What the exercise asks => Each line of the data below that holds the word "sidebar" is to be reported in full.

(Saved entries)
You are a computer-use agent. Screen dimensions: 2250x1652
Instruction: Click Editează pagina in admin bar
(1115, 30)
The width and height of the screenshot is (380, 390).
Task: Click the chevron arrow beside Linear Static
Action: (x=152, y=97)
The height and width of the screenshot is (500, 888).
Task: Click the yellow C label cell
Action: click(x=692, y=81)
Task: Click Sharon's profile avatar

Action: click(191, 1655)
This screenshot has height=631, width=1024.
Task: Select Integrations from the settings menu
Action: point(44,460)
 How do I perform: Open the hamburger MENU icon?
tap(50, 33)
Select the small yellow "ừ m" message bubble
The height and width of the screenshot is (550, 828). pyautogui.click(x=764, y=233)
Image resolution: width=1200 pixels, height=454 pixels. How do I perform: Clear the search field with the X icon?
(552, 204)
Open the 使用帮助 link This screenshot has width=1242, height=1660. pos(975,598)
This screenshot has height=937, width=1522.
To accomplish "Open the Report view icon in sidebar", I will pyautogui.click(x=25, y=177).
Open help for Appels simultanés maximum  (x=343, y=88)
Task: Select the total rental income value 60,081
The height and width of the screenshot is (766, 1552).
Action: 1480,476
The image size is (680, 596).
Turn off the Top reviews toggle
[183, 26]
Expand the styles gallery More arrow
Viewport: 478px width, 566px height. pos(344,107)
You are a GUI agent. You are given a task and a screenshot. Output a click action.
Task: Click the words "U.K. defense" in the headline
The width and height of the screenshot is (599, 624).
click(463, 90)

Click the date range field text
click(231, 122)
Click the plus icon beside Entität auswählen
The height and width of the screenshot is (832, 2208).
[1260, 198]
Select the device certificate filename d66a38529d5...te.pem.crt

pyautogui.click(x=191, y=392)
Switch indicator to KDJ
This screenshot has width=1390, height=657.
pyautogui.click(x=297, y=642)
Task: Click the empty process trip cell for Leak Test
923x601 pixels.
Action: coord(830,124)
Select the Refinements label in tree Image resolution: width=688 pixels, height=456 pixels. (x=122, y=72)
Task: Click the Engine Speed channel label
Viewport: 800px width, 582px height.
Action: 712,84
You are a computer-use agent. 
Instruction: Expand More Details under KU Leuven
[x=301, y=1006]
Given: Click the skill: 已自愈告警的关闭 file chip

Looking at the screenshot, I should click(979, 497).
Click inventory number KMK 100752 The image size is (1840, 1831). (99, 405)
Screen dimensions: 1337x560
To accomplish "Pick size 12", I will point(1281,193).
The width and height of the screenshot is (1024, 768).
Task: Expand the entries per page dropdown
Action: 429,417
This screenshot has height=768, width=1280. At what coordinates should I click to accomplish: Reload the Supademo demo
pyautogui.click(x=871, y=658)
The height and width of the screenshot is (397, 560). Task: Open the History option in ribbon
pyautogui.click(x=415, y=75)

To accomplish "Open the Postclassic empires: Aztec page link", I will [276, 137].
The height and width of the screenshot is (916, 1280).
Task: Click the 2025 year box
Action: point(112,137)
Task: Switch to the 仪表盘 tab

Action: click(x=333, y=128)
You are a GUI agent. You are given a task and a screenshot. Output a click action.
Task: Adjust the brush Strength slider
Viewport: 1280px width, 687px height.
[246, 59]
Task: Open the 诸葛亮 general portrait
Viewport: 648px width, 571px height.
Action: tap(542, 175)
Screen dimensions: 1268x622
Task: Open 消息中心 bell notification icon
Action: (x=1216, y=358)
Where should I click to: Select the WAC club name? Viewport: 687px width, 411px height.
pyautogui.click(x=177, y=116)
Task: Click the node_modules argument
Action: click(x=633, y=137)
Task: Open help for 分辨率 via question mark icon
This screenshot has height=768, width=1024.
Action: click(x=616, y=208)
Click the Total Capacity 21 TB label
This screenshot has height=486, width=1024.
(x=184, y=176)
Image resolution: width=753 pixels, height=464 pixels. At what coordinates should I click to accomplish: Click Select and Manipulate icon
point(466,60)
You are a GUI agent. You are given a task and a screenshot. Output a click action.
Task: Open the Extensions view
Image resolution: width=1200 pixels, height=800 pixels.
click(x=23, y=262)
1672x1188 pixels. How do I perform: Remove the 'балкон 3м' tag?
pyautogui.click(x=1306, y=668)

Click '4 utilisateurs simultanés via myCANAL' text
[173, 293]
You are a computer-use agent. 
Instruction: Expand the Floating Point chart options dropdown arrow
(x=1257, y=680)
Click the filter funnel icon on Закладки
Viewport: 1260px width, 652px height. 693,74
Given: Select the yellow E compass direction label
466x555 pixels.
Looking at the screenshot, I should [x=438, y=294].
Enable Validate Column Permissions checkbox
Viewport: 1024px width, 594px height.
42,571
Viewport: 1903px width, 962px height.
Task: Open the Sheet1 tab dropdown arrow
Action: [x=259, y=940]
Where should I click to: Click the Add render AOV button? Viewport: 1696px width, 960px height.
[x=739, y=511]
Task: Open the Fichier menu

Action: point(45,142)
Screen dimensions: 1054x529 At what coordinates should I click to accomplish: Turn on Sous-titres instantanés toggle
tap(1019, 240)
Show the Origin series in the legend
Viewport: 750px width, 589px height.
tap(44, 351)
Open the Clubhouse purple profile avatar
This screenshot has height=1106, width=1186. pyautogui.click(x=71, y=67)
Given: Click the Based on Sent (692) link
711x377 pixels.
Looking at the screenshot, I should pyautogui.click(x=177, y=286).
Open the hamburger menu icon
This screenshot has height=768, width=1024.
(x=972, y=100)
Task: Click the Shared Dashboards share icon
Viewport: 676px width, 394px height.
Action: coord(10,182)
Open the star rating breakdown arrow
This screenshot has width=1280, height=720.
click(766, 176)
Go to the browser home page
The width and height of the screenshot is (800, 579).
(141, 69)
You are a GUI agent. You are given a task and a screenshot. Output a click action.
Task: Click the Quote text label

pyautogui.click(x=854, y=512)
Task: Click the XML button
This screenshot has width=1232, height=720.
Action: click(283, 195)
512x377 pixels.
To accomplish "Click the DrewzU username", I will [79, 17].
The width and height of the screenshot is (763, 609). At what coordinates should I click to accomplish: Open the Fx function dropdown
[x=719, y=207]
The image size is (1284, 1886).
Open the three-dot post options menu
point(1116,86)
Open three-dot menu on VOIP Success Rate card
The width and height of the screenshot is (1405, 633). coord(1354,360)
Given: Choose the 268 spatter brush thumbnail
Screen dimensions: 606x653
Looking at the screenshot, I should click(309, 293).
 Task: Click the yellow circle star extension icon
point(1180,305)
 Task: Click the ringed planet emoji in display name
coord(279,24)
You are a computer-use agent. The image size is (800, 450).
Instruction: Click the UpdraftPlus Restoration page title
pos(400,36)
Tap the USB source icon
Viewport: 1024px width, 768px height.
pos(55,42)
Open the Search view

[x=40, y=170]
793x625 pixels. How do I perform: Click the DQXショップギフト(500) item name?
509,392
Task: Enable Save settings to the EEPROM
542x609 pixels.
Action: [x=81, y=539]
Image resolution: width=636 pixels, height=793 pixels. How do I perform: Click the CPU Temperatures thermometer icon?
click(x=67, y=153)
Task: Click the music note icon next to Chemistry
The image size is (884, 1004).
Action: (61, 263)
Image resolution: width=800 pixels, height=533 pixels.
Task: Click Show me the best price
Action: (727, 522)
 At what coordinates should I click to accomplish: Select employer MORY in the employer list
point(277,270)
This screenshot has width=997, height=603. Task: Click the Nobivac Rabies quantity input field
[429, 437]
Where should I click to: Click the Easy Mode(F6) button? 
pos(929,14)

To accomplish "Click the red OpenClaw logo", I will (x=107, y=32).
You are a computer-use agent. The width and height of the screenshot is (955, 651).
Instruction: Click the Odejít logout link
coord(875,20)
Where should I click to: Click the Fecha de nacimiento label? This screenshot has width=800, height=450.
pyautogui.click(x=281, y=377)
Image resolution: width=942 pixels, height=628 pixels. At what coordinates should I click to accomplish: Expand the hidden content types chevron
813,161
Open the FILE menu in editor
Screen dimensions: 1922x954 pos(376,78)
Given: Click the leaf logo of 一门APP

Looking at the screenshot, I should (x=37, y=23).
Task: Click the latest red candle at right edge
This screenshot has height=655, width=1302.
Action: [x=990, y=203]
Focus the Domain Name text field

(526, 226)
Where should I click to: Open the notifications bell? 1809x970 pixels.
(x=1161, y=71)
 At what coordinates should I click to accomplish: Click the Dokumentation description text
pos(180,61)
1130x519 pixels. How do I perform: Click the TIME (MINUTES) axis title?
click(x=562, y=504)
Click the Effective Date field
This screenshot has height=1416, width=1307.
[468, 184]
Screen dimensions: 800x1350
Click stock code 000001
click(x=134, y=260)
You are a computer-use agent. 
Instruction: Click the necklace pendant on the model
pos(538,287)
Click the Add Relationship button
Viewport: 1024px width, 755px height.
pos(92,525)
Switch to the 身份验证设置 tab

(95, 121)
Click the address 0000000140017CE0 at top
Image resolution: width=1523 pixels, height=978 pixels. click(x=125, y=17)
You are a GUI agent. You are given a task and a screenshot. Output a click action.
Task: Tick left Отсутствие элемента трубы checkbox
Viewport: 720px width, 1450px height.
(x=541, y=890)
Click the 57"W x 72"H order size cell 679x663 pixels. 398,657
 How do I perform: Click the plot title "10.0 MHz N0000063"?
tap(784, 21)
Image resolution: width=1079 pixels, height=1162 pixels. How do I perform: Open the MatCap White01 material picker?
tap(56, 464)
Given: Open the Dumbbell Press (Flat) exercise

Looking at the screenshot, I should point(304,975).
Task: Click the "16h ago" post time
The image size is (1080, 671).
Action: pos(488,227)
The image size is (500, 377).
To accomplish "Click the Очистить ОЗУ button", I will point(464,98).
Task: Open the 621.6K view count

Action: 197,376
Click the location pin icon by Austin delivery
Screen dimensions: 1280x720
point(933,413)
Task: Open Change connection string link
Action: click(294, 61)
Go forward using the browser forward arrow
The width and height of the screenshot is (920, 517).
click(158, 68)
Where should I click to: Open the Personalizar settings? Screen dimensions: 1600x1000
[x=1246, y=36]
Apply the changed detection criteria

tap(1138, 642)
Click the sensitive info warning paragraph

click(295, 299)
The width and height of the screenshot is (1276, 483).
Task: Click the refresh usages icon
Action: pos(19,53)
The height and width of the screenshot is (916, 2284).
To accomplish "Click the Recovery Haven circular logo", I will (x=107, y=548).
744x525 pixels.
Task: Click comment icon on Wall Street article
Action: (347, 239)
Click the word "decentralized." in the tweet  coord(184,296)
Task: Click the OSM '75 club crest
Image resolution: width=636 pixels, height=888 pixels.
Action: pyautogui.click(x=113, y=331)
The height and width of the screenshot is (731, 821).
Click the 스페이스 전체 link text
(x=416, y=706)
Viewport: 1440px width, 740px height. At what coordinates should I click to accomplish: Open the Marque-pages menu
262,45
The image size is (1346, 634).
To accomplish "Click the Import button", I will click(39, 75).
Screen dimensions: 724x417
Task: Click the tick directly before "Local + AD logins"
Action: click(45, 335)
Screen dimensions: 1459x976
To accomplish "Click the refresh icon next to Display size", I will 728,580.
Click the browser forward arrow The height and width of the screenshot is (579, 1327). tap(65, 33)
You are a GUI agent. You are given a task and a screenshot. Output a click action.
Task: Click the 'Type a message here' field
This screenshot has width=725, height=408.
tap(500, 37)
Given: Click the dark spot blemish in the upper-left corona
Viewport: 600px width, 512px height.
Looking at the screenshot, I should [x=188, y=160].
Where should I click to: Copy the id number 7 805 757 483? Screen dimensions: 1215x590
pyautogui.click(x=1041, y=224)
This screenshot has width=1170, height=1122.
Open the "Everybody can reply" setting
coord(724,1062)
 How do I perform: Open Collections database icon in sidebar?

Completed task =>
To accomplish "Open the Report view icon in sidebar", I will pyautogui.click(x=25, y=177).
 How do I perform: Open Collections database icon in sidebar?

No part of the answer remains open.